▶ [PROBLEM STATEMENT]:
Images do not belong in the copy. Retype the entries exactly.

***

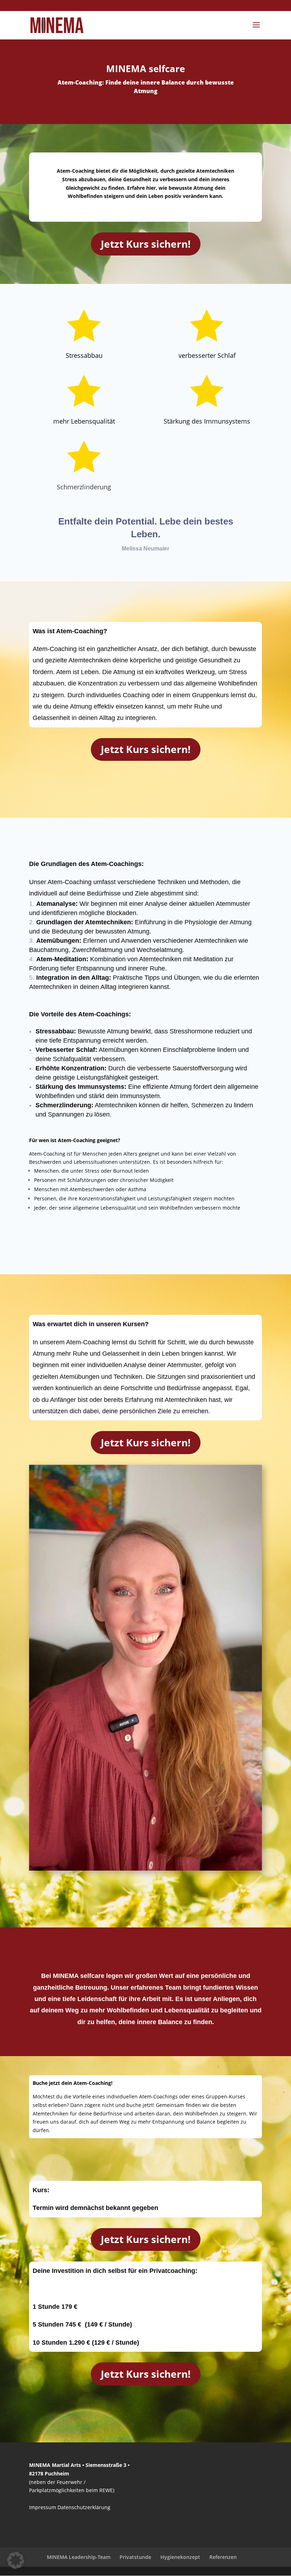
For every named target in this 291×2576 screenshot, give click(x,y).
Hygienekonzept (180, 2557)
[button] (15, 2560)
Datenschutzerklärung (83, 2507)
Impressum (42, 2507)
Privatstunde (135, 2557)
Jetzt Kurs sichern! (146, 244)
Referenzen (223, 2557)
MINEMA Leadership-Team (78, 2557)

***

▶ [OUTPUT BELOW]:
For every named target in this 291×2576 screenshot, give click(x,y).
Hygienekonzept (180, 2557)
[button] (15, 2560)
Datenschutzerklärung (83, 2507)
Impressum (42, 2507)
Privatstunde (135, 2557)
Jetzt Kurs sichern! (146, 244)
Referenzen (223, 2557)
MINEMA Leadership-Team (78, 2557)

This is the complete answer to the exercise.